[Pixel coordinate grounding data]
------------------------------------------------------------------------
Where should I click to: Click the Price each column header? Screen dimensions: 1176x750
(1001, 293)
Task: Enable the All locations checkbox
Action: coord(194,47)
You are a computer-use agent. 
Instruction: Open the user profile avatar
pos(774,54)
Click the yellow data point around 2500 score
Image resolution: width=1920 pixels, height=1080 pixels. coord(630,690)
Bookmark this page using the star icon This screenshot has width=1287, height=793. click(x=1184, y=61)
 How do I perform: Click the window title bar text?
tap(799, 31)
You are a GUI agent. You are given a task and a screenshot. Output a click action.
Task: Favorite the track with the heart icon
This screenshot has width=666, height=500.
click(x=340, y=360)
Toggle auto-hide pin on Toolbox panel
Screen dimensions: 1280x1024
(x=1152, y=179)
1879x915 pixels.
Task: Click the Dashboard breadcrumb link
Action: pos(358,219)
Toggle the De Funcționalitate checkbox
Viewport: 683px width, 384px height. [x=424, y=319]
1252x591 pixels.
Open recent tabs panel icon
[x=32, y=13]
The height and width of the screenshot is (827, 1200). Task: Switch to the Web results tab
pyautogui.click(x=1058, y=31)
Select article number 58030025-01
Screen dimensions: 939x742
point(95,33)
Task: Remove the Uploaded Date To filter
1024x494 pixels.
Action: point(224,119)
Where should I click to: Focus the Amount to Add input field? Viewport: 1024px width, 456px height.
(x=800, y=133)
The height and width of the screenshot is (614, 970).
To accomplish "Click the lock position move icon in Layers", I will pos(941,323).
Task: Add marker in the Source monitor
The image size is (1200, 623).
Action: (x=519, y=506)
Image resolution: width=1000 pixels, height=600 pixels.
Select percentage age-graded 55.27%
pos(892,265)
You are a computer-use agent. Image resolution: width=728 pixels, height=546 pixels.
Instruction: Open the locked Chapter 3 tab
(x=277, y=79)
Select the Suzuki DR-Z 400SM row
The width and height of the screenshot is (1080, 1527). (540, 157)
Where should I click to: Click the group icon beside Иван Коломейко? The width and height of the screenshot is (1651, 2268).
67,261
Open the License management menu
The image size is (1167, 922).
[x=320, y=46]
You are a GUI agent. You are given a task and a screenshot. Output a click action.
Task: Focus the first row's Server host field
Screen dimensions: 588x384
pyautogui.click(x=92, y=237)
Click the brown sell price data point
------------------------------------------------------------------------
Problem to solve - Could you count the lines in the entries that hold the word "agent"? Only the number is wanted.

Task output - 4